Weyes Blood announces new album ‘And In The Darkness, Hearts Aglow’, shares first single
Weyes Blood has announced details of her new album ‘And In The Darkness, Hearts Aglow’ and shared its first single, ‘It’s Not Just Me, It’s Everybody’.
The California artist, real name Natalie Mering, will release the follow-up to ‘Titanic Rising’ on November 18 via Sub Pop.
‘Titanic Rising’ was the first album of three in a special trilogy, which placed emphasis on the doom to come. ‘And In The Darkness, Hearts Aglow’, meanwhile, is described as “a search for an escape hatch to liberate us from algorithms and ideological chaos”.

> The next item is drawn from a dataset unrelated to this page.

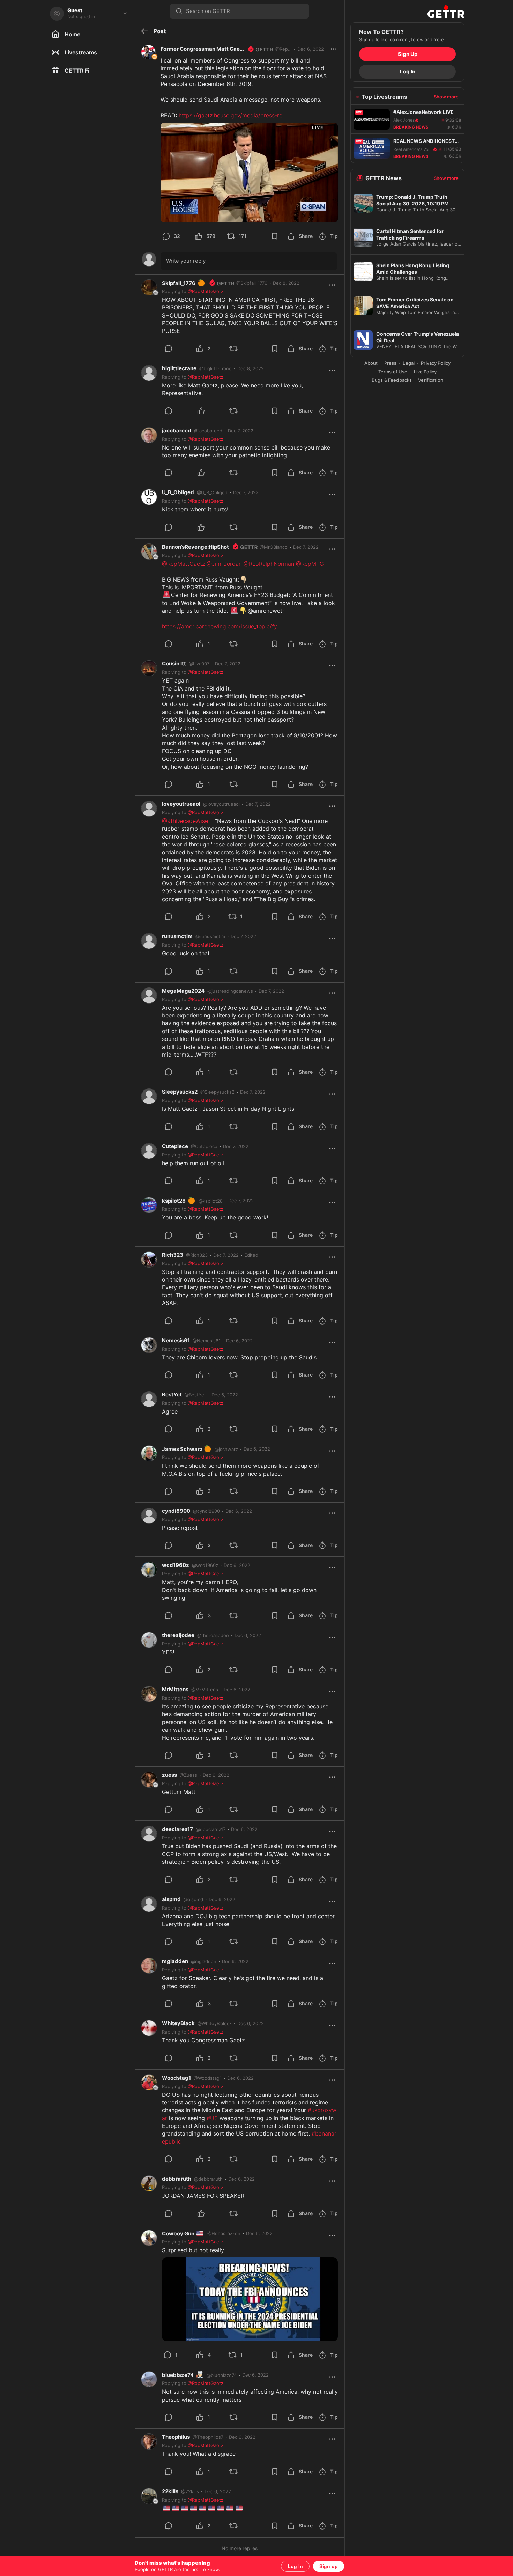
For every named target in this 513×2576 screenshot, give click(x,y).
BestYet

“We’re in a fully functional shit show,” Mering says. “My heart is a glow stick that’s been cracked, lighting up my chest in an explosion of earnestness.”
The new album’s first single, ‘It’s Not Just Me, It’s Everybody’ is about interconnectivity and “the fraying of society around us”.
Watch the lyric video, which is in English and Spanish, below.
In addition to the news of the album, Weyes Blood has also announced the ‘In Holy Flux Tour’, which will begin in 2023 in support of ‘And In The Darkness, Hearts Aglow’.
The UK and European dates will begin on January 28 in Berlin and finish on February 14 in Brighton. Tickets for these shows go on sale Friday, September 16th at 10am and can be found here. See full dates below.
In Holy Flux Tour 2023
JANUARY
28 – Festsaal Kreuzberg, Berlin
30 – Berns, Stockholm
31 – Rockefeller, Oslo
FEBRUARY
01 – VEGA, Copenhagen
03 – Kulturkirche, Cologne
04 – Le Trianon, Paris
05 – Botanique – Orangerie, Brussels
06 – Paradiso, Amsterdam
08 – Roundhouse, London
09 – SWX, Bristol
10 – QMU, Glasgow
12 – Vicar Street, Dublin
13 – O2 Ritz, Manchester
14 – CHALK, Brighton
‘Titanic Rising’ was released in April 2019 through Sub Pop and is Weyes Blood’s fourth studio album. NME gave the record four stars upon its release, describing it as “a beautiful album, informed as much her bold experimental music as by her golden age pop forebears”.
“Although this fourth record opens and closes with dense and gothic string arrangements, the 10 songs contained within are mostly light, evocative and – above all – accessible,” the review read.